Answer: Probably not. Both Title VII35 and the Americans with Disabilities Act (ADA) expressly exclude Indian tribes. Similarly, the Ninth Circuit Court of Appeals has held that tribes are immune from suit under the Age Discrimination in Employment Act (ADEA). Tribes are also immune from suit under 42 U.S.C. 1983. Likewise, state discrimination laws do not apply to tribal employers.
Tribally-owned entities are generally not subject to state and federal discrimination laws either. Tribal officials are also immune from suit arising from alleged discriminatory behavior, so long as they acted within the scope of their authority. In short, any employment suit against a tribe or its officials based upon federal or state discrimination law will likely be dismissed for lack of subject matter jurisdiction.
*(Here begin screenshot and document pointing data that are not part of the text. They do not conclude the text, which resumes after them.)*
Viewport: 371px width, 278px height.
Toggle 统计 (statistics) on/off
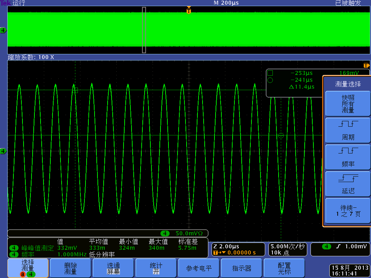click(156, 268)
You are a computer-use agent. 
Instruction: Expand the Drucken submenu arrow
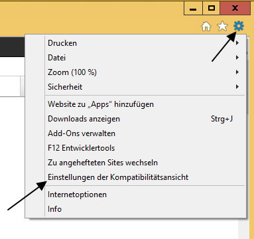[237, 43]
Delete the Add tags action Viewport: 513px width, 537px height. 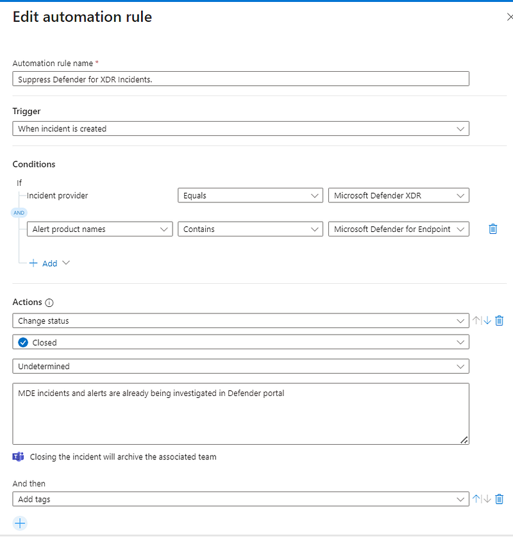pyautogui.click(x=500, y=499)
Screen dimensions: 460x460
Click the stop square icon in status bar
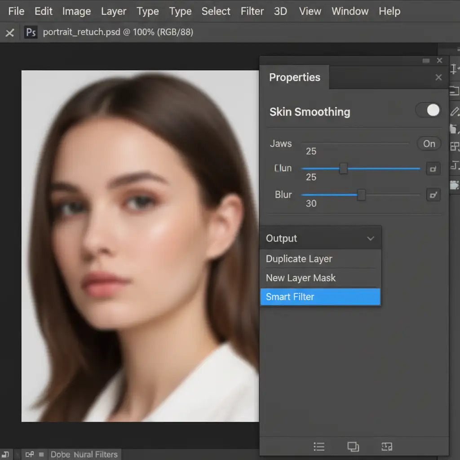pyautogui.click(x=41, y=455)
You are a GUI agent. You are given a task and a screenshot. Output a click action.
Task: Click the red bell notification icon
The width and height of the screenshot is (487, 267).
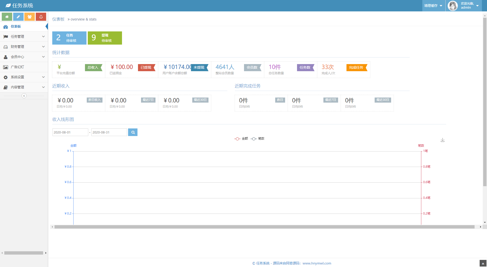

Idaho tribes have become one of the nation's largest employers. As a result, non-Indians' employment records and documents concerning tribal employment practices are increasingly becoming the focus of discovery, even in litigation against non-tribal entities. If the employee is a party, his or her employment records are discoverable if they are in the employee's custody or control. However, under the doctrine of sovereign immunity, a tribe cannot be forced to produce the employee's records. By the same token, a court cannot compel a tribe--or the Bureau of Indian Affairs--to provide documents about the tribe's employment practices.